2. Permissions and disk repair. This is the easier of the issues and with you still running Leopard it is even better. Get AppleJack (totally free at VersionTracker.com). Install it and run it to fix all the important maintenance and repair tasks at boot-up. I cannot stress just how much of a savior AppleJack has been over the years from Tiger to Leopard. It is totally free and if I were to make a list of the most useful and best utilities ever created for Mac, this would be it. I'm just hoping the developer(s) hurry up and make a Snow Leopard-compatible version....soon. Also, check your fonts for corruption. Use the Font Book utility in the Utilities folder. All of these can make for ''slowness'' on an expensive laptop that should really just plain work. MacBook Pro owners paid a premium for a ''pro'' level machine and it should perform to this level.

Oh, forgot to mention that there was apparently a graphics card issue that is also well known. Apple has already said that it will, warranty or not, replace faulty graphics cards.
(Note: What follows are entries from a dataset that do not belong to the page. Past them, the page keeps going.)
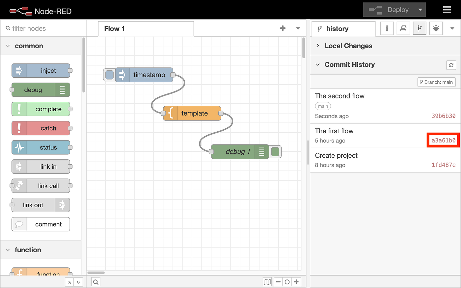
Task: Click the Branch: main button
Action: [436, 82]
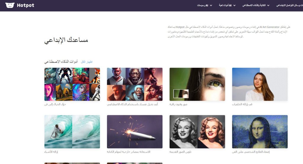This screenshot has width=303, height=164.
Task: Click the chevron next to AI رسومات
Action: 211,5

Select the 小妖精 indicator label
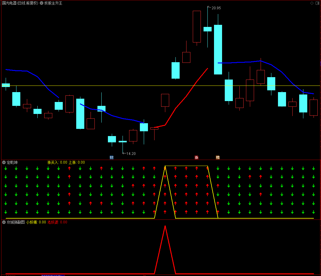tap(36, 222)
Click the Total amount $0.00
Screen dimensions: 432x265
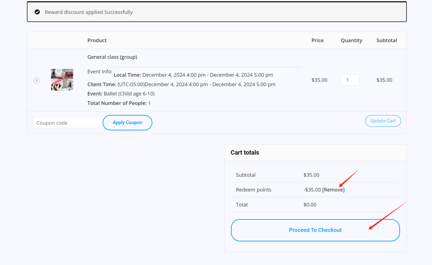click(x=310, y=205)
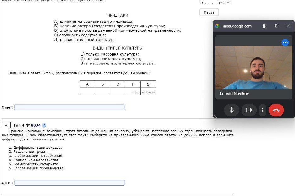
Task: Click Leonid Novikov's video tile
Action: pyautogui.click(x=253, y=67)
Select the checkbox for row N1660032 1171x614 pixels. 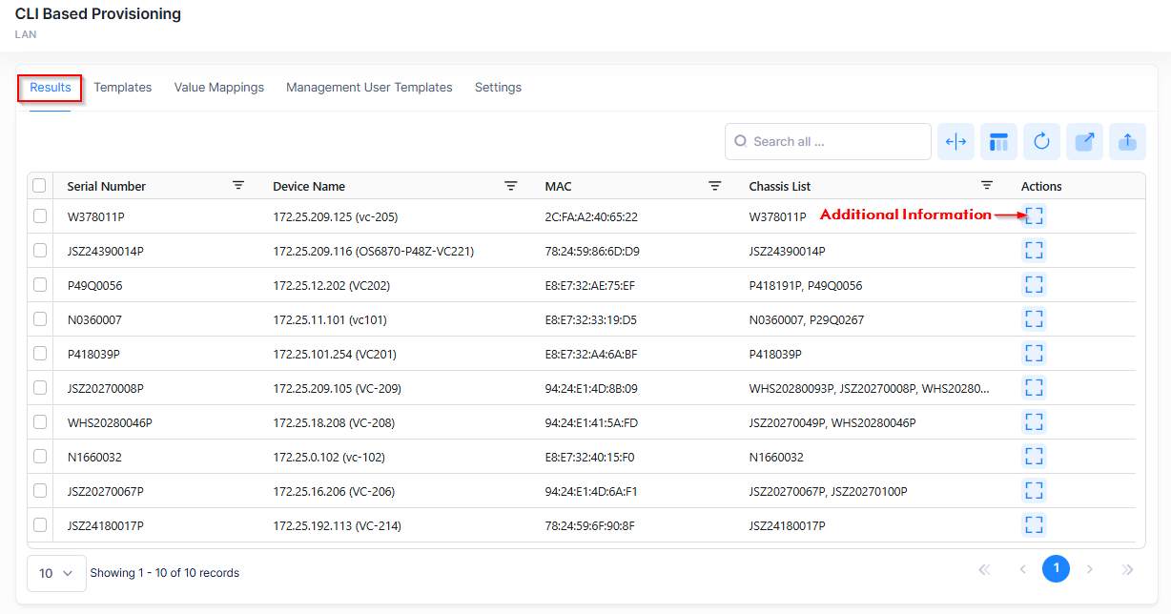tap(40, 457)
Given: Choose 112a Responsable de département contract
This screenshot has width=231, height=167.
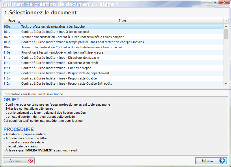Looking at the screenshot, I should click(x=65, y=73).
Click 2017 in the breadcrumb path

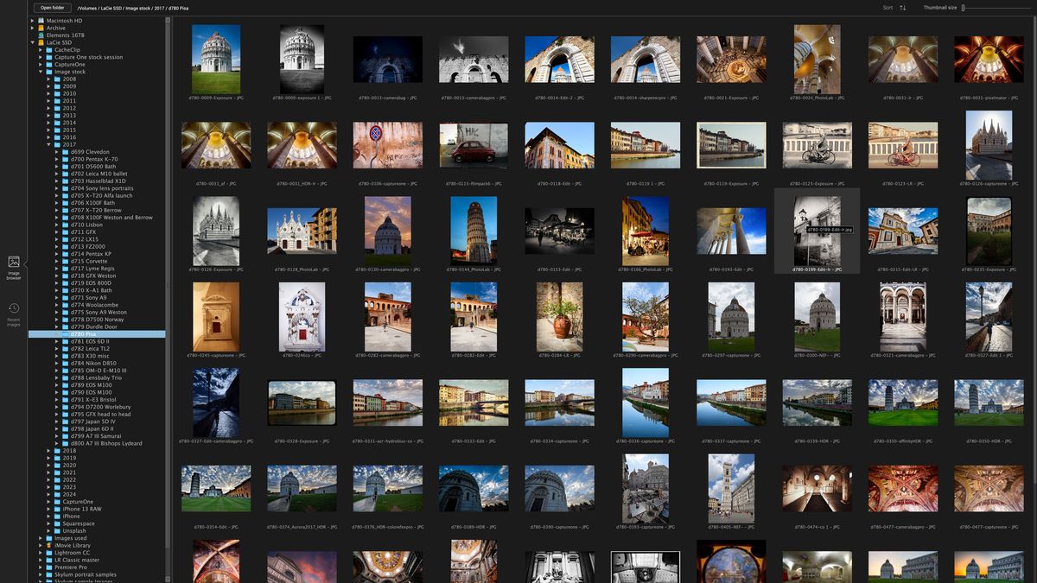tap(159, 8)
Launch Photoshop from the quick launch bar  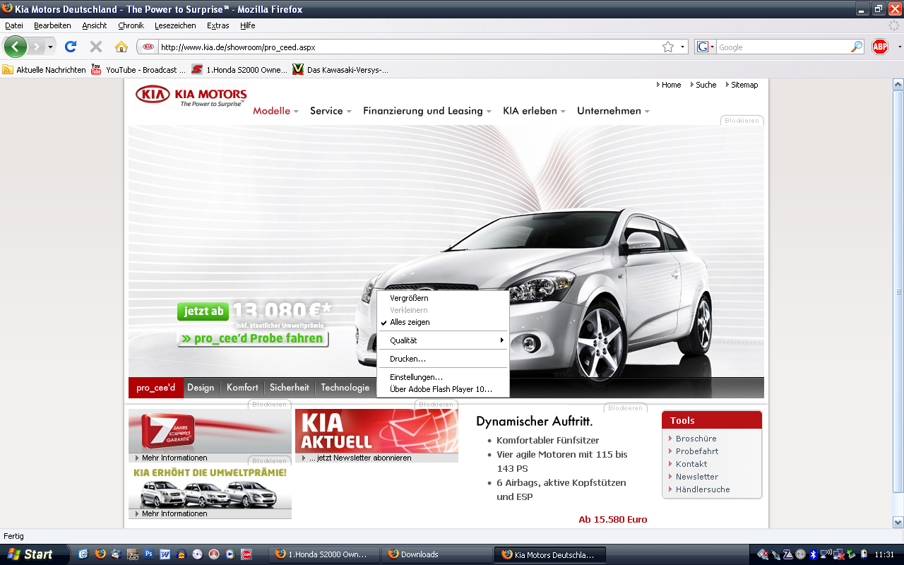[x=148, y=554]
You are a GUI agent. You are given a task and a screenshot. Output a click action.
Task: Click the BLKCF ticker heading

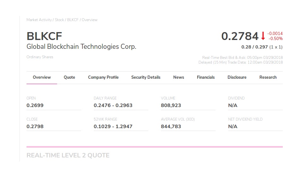point(45,36)
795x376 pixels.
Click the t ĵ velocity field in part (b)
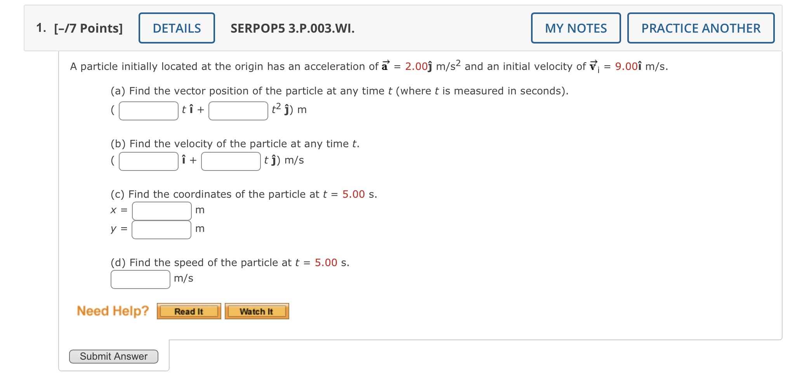[x=231, y=160]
I haven't had to replace mine (yet if ever), but others have not been so lucky. Check into that too just FYI. Apparently this syndrome can manifest itself anytime during the life of the machine.

Good luck.


----------



## djackmac (Jan 22, 2010)

cRobin said:


> my dual 2.3 ghz G5 power mac with 3.5 gig memory running 10.4.11





Summer Storm said:


> MacBook Pro owners paid a premium for a ''pro'' level machine and it should perform to this level.
> 
> Oh, forgot to mention that there was apparently a graphics card issue that is also well known. Apple has already said that it will, warranty or not, replace faulty graphics cards.



Thanks for trying to contribute there Summer Storm, but far from the same machine that you are running. So it seems from the OPs post that it seems to panic when burning? What symptoms was the machine having originally to make you replace the drive?


----------